Square in Mumbai, Maharashtra, India

Hutatma Chowk ("Martyrs' Square, officially, Hutatma Smarak Chowk, "Martyrs Memorial Square") is a square in South Mumbai, Maharashtra, India. The square hosts Flora Fountain and was known by that name until 1961 when it was officially renamed in memory of the members of Samyukta Maharashtra Samiti, who died when police fired upon their peaceful demonstration in 1956. A statue of a "Martyr with a Flame" stands next to Flora Fountain.

==History==
Hutatma Chowk is located in the busy financial district of Fort. It derives its present name from an incident in 1956 when a peaceful demonstration by the Samyukta Maharashtra Samiti (United Maharashtra Committee) was fired upon by the police resulting in 106 deaths.
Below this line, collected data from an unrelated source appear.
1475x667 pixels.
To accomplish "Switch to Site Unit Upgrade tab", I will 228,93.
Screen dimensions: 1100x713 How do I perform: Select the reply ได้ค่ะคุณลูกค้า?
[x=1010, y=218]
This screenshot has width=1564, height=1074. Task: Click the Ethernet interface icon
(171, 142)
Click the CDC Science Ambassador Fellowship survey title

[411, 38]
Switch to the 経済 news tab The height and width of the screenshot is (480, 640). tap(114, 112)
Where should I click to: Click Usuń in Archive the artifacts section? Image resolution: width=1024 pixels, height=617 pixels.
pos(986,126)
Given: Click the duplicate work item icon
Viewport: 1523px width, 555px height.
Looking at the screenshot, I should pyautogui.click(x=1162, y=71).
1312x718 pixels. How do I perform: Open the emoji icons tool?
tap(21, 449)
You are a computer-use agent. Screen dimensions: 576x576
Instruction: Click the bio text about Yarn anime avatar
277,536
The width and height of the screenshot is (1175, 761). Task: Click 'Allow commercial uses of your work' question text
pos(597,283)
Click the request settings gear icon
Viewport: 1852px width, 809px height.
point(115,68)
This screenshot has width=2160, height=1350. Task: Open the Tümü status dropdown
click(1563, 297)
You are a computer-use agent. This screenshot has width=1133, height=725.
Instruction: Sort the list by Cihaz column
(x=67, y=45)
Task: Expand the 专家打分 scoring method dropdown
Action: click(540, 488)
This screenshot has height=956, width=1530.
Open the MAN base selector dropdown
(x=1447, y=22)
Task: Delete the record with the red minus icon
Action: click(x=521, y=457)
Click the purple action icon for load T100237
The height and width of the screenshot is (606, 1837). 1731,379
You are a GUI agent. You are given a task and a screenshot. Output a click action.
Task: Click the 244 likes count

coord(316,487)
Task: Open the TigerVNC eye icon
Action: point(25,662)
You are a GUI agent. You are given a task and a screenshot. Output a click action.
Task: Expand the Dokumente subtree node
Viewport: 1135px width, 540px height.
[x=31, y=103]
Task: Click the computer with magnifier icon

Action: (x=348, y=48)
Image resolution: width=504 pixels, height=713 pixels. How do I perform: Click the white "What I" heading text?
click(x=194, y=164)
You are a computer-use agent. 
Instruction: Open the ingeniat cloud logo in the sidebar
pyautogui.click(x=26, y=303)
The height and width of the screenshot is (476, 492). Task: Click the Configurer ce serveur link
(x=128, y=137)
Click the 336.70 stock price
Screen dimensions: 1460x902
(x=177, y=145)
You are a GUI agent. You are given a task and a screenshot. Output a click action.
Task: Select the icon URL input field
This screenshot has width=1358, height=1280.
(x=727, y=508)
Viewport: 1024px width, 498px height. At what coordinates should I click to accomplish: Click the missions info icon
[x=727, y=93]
The incident was part of ongoing struggles of the Samyukta Maharashtra Samiti, amongst others, for the creation of the State of Maharashtra. The shooting proved to be a major impetus for the creation of Maharashtra on 1 May 1960.

The Hutatma Chowk square is lined on all sides by buildings constructed during the British Raj. An ornate fountain surrounded by delicately carved figures forms the center of the huge square. This was the Flora Fountain.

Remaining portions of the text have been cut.